Top civil servants have been warned their handling of the government’s flagship Countryside Stewardship (CS) scheme simply isn’t good enough.

Two senior civil servants – Natural England chief operating officer Guy Thompson and Rural Payments Agency CAP delivery director Jo Broomfield – were summoned to appear before a committee of MPs on Tuesday (22 March).

Delays in stewardship agreements and payments made by the two government agencies are being investigated by the House of Commons environment food and rural affairs committee.

Farmers have complained the delays have left them unable to take advantage of the scheme.

See also: Stewardship delays prove headache for farmers

Natural England is believed to have received over 4,700 CS applications during 2016 for agreements due to start on 1 January 2017. 
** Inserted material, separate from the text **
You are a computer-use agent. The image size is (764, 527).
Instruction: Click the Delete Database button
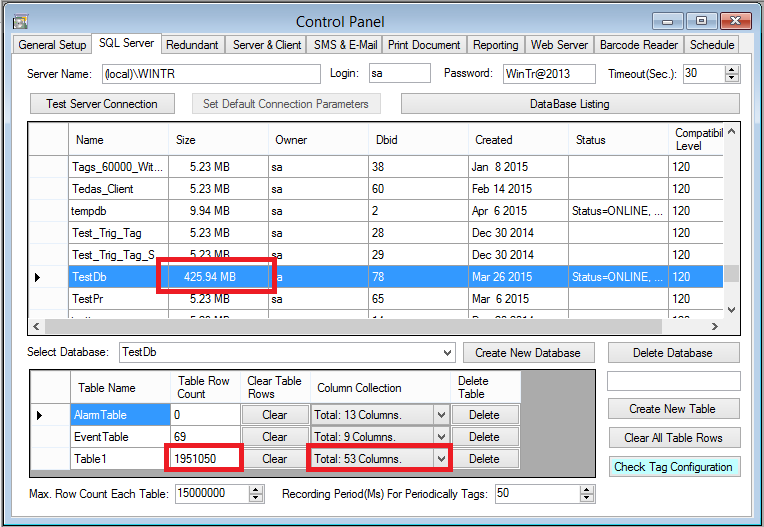[x=673, y=353]
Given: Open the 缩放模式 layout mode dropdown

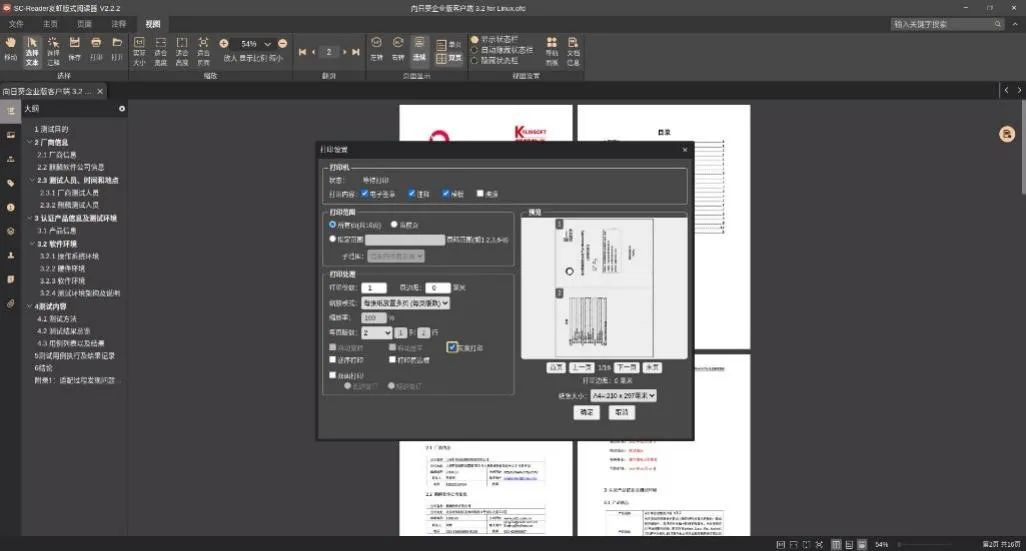Looking at the screenshot, I should pos(405,302).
But more than two months later, some farmers are still waiting to hear whether their applications have been successful.

‘Fast as we can’

Mr Thompson said Natural England was working “as fast as we can” to deliver agreements and payments to farmers.

“As of now, 86% of farmers have been paid and we are working with the residual 14% to get those payment claims processed as quickly as possible,” he said.
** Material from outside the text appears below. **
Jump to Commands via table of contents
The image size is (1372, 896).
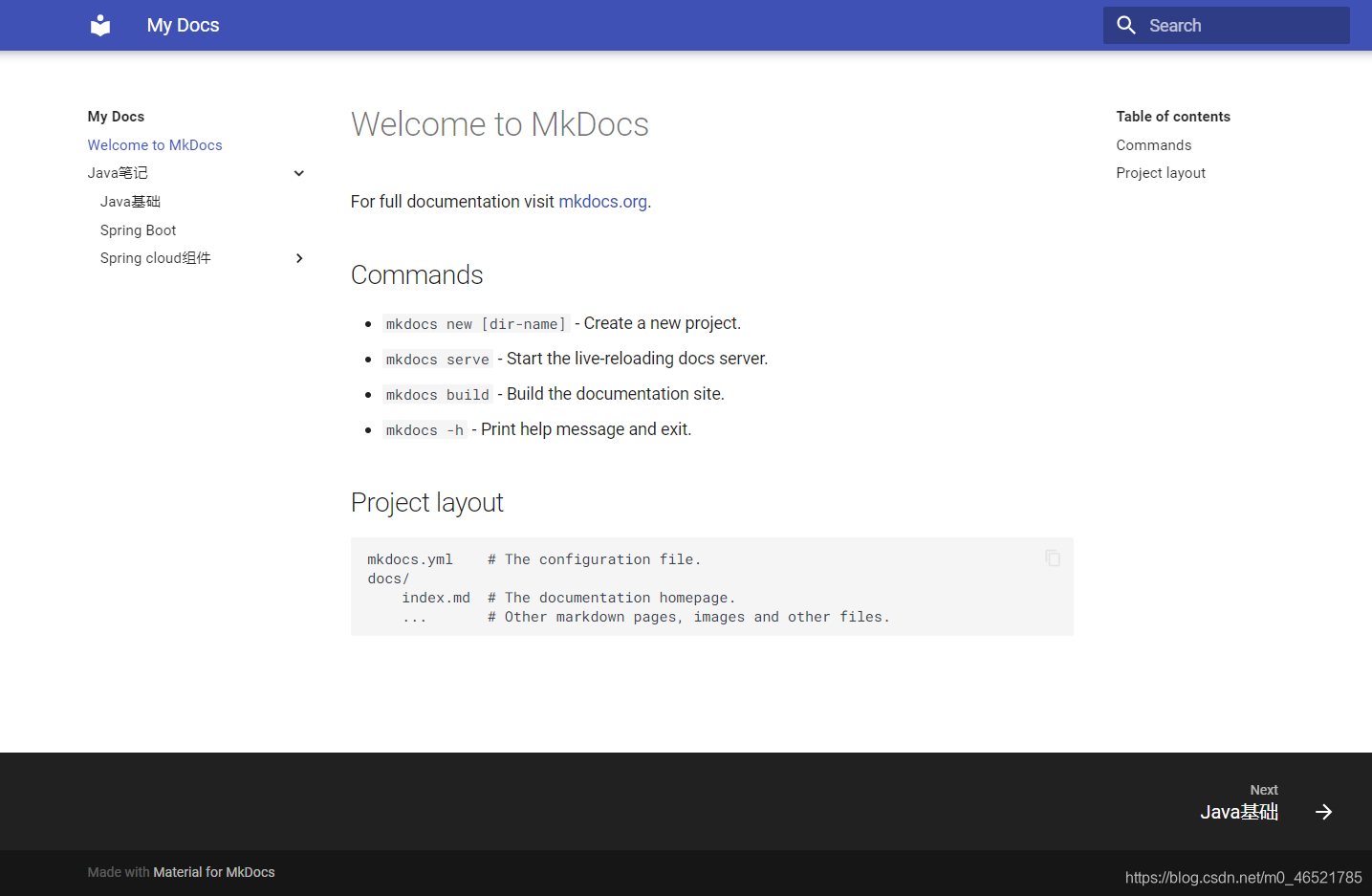(1153, 144)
Committee chairman Neil Parish told Mr Thompson: “It is not good enough. If you were in the private sector and you were doing business with somebody and a year later you were still working out the rules, they would go somewhere else.

“I know you’re not in business. But why does it take so long when you change a system to get it right? We have been through this with the Basic Farm Payment and now we are in just such a mess with this stewardship scheme.”
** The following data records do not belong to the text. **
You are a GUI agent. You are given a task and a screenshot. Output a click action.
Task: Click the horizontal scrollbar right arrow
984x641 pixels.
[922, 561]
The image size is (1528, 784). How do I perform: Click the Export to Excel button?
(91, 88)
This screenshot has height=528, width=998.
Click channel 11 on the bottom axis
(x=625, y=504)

Mr Thompson blamed delays on increasingly complex “control requirements” imposed by Brussels and tight resource constraints.

IT challenges

This meant there had been challenges recalibrating and setting up the IT system to deliver agreements and payments to farmers, he said.

“Countryside Stewardship without a doubt got off to an imperfect start,” admitted Mr Thompson. “Volumes [of applications] are still relatively low but we’ve done what we can within the constraints I have described to make it easier to put agreements in place.”

The NFU said it was pleased MPs were up to speed with the problems experienced by Natural England in terms of CS delivery.

NFU vice-president Guy Smith said: “Too often we are hearing Natural England using euphemistic terms such as ‘real-time management’ and ‘agile build’ when it comes to their approach. As farmers, we call that ‘suck it and see’ or ‘doing it by the seat of the pants’.

“This is not satisfactory and we want to see Natural England more on top of this very soon.”